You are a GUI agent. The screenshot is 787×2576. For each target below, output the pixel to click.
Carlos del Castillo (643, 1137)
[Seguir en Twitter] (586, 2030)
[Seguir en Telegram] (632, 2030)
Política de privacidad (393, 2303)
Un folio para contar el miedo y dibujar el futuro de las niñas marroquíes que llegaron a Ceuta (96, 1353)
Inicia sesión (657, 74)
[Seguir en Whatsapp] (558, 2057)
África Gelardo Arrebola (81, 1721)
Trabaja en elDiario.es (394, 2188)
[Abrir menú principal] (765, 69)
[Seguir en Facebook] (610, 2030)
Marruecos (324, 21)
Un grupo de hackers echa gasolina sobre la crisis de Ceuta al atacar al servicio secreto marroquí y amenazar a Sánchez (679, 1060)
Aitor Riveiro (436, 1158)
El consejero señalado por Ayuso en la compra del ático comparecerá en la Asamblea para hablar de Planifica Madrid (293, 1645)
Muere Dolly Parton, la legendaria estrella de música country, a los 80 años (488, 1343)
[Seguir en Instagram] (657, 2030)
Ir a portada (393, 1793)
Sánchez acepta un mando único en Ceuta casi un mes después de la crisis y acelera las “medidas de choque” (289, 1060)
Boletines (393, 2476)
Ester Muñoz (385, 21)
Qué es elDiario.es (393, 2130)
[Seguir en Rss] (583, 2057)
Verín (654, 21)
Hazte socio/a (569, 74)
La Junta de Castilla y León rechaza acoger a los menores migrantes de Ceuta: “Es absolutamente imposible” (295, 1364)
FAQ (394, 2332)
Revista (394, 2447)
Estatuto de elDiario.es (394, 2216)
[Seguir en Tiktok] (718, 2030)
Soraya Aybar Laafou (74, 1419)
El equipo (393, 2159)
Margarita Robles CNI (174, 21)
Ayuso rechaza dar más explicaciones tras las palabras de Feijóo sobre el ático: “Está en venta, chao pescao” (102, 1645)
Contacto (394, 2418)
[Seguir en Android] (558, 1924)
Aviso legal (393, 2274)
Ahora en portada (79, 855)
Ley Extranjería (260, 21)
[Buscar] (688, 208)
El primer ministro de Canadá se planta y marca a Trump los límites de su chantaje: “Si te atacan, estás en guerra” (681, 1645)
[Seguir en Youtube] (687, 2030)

→ **WORK REQUEST**: Taking the line with "Soraya Aybar Laafou (74, 1419)" as the first, copy every line through the end of the entries above exactly, with no others.

→ **SOLUTION FOR THIS TASK**:
Soraya Aybar Laafou (74, 1419)
El equipo (393, 2159)
Margarita Robles CNI (174, 21)
Ayuso rechaza dar más explicaciones tras las palabras de Feijóo sobre el ático: “Está en venta, chao pescao” (102, 1645)
Contacto (394, 2418)
[Seguir en Android] (558, 1924)
Aviso legal (393, 2274)
Ahora en portada (79, 855)
Ley Extranjería (260, 21)
[Buscar] (688, 208)
El primer ministro de Canadá se planta y marca a Trump los límites de su chantaje: “Si te atacan, estás en guerra” (681, 1645)
[Seguir en Youtube] (687, 2030)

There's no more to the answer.